Cadence organizes on-device AI into three families
Cadence Design Systems’ Tensilica group has organized its machine-learning platforms into three families intended to cover a wide range of on-device AI applications, based on a combination of custom instructions and reworked accelerator engine.
The low end of the range is covered by AI Base, in which the existing Tensilica configurable processors are provided with instruction-set extensions to handle common inferencing operations. For higher-performance work, the company has defined the AI Boost platform that combines extensible processors with the company’s latest generation of accelerator, which it calls the neural network engine (NNE). The last, AI Max, is intended as a turnkey option for applications such as ADAS, in which multiple accelerators are combined to support throughput of up to 32 TOPS in the initial products.
According to Pulin Desai, group director of marketing and business development at Cadence, the NNE has native support for most common layers, offering acceleration for activations, pooling and LSTM-type layers as well as convolutions.

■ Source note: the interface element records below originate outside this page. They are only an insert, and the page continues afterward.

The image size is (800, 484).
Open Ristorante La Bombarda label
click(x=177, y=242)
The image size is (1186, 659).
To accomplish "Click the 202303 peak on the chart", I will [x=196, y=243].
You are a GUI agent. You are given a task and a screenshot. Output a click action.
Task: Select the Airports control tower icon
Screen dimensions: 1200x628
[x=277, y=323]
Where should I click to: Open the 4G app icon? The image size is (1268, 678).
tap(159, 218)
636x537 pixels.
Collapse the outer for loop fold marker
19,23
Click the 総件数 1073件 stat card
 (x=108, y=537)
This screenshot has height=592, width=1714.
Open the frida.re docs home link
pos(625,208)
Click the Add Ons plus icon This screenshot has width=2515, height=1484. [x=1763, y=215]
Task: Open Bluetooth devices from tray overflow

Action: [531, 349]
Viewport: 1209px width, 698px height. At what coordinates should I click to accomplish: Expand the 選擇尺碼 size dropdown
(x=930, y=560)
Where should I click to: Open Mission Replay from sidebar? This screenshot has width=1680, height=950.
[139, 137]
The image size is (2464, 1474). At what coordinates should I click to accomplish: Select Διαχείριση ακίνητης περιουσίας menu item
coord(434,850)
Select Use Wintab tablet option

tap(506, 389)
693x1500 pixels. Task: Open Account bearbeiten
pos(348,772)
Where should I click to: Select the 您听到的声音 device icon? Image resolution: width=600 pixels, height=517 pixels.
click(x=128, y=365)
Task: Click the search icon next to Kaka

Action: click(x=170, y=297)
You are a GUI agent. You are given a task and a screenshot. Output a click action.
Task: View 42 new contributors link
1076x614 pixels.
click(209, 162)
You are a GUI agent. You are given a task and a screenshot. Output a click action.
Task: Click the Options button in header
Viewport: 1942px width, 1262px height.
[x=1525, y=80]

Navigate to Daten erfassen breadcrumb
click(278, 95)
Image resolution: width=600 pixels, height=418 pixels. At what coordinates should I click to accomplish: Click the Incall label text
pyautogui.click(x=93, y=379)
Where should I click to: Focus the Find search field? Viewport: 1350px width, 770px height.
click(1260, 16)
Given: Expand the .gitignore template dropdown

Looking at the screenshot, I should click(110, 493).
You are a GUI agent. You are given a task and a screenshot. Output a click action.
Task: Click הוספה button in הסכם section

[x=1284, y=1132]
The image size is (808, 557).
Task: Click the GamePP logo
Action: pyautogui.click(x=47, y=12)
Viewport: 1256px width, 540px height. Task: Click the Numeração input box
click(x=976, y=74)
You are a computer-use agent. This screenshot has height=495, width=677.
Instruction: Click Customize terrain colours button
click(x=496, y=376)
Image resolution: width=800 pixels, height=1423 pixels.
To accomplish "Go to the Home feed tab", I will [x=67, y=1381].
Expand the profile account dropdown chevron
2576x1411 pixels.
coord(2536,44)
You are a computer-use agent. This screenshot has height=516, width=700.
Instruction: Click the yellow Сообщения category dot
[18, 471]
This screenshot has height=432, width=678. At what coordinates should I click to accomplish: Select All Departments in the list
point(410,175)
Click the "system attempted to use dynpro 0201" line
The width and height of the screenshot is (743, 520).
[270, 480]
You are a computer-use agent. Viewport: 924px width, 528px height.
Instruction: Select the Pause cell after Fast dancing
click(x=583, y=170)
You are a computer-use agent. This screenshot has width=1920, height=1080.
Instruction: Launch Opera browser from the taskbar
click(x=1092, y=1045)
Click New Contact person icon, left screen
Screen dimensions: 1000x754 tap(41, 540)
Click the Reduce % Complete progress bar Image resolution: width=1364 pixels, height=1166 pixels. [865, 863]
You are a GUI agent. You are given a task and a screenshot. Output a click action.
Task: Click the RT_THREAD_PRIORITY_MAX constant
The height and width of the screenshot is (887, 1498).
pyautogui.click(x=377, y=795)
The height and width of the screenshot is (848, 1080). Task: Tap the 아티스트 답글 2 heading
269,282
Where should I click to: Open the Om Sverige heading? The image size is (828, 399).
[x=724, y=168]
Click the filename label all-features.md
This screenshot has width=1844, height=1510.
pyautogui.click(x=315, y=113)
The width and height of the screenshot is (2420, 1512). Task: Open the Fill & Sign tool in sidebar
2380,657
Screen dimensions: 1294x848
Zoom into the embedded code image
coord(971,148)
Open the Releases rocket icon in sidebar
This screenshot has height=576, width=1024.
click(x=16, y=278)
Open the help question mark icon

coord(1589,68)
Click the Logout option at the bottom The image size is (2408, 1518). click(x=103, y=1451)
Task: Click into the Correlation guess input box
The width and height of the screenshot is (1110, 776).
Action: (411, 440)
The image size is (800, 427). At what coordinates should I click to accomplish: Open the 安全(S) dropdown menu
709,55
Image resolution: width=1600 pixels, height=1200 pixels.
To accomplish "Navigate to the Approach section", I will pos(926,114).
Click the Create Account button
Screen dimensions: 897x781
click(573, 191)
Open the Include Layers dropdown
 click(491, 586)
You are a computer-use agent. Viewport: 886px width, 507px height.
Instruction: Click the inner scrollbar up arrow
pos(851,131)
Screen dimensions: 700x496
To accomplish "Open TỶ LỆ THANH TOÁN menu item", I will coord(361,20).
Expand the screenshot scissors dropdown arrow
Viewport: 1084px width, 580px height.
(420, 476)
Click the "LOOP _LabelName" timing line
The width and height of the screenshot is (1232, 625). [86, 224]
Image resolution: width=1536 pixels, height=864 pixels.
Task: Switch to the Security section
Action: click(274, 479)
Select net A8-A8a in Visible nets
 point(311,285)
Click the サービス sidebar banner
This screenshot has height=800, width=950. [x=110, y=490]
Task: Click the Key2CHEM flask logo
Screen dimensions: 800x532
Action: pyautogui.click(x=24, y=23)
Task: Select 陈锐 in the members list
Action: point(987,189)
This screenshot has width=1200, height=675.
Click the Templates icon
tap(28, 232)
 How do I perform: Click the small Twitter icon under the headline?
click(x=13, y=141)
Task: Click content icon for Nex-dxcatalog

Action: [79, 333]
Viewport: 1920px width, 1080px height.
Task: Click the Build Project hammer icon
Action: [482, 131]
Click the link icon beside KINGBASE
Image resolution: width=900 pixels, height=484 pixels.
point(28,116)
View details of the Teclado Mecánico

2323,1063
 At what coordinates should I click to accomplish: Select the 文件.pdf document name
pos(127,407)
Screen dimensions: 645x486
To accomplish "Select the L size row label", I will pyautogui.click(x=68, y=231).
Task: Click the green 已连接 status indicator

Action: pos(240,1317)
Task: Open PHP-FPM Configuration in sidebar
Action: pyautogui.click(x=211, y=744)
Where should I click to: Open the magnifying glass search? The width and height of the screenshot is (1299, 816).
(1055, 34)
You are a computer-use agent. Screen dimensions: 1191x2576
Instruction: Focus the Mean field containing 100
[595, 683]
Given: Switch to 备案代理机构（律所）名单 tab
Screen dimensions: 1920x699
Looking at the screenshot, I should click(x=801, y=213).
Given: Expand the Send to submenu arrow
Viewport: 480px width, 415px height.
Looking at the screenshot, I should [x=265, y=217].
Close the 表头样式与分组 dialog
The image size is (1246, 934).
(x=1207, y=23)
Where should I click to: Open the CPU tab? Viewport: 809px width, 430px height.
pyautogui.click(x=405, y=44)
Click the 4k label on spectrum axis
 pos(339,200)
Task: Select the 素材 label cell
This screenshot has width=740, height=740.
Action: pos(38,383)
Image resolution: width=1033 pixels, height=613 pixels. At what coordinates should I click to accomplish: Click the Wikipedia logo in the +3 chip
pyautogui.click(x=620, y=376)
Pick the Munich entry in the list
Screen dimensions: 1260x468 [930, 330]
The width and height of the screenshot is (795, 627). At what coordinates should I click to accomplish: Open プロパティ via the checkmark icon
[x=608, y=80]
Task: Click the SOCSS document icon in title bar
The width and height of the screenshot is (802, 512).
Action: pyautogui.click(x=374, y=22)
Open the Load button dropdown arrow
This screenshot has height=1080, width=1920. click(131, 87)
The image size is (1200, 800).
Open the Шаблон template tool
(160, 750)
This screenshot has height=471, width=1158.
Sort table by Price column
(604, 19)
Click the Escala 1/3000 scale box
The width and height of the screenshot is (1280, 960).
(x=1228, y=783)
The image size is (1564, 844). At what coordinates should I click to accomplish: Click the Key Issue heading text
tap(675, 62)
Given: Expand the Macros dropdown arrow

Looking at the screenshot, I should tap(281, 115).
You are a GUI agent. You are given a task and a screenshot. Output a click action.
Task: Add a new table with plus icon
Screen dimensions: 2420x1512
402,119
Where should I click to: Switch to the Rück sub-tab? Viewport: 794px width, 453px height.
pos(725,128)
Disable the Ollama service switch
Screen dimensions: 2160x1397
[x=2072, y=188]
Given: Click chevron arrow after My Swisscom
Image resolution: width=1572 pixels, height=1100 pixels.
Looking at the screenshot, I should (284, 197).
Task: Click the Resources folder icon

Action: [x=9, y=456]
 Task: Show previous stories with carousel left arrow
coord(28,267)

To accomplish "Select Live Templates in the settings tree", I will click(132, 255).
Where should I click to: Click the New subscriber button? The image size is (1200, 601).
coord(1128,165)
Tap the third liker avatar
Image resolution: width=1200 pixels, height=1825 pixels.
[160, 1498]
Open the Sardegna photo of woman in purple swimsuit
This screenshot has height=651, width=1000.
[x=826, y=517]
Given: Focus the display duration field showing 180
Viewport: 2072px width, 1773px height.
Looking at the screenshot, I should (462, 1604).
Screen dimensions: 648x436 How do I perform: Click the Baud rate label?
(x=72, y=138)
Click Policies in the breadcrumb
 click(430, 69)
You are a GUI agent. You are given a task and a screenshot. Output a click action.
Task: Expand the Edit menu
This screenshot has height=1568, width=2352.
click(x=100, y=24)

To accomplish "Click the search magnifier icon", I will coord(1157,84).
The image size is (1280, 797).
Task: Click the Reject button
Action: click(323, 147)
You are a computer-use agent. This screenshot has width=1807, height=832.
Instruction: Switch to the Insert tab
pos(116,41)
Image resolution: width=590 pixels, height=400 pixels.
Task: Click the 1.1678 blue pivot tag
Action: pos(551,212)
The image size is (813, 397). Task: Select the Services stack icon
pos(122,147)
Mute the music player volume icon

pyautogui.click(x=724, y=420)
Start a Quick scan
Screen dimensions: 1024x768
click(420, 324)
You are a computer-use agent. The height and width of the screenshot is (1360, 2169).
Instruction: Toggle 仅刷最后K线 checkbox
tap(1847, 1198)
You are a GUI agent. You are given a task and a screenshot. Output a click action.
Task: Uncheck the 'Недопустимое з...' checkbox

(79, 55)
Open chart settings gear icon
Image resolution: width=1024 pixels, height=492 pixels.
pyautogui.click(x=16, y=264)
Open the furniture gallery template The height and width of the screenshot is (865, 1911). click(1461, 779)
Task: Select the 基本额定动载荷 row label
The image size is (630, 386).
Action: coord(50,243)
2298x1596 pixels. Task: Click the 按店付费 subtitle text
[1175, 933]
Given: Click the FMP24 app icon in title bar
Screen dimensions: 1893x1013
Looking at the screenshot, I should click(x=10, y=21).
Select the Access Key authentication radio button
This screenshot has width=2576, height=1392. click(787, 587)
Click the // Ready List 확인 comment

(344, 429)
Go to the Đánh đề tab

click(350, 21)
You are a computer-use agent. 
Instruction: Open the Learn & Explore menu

The cores are accompanied by a software framework and compiler that performs optimizations such as pruning and weight clustering that are commonly used to shrink models trained on a server to versions that can run on edge devices. In addition, the accelerator cores support tensor compression, in which both weight and input data are compressed before transfer to main memory and decompressed on the fly before being processed by the execution pipeline. This compression reduces the amount of memory that needs to be transferred in and out of memory, which helps to reduce energy consumption overall. The software environment supports models created by TensorFlow, ONNX, PyTorch, Caffe2, TensorFlowLite, and MXNet.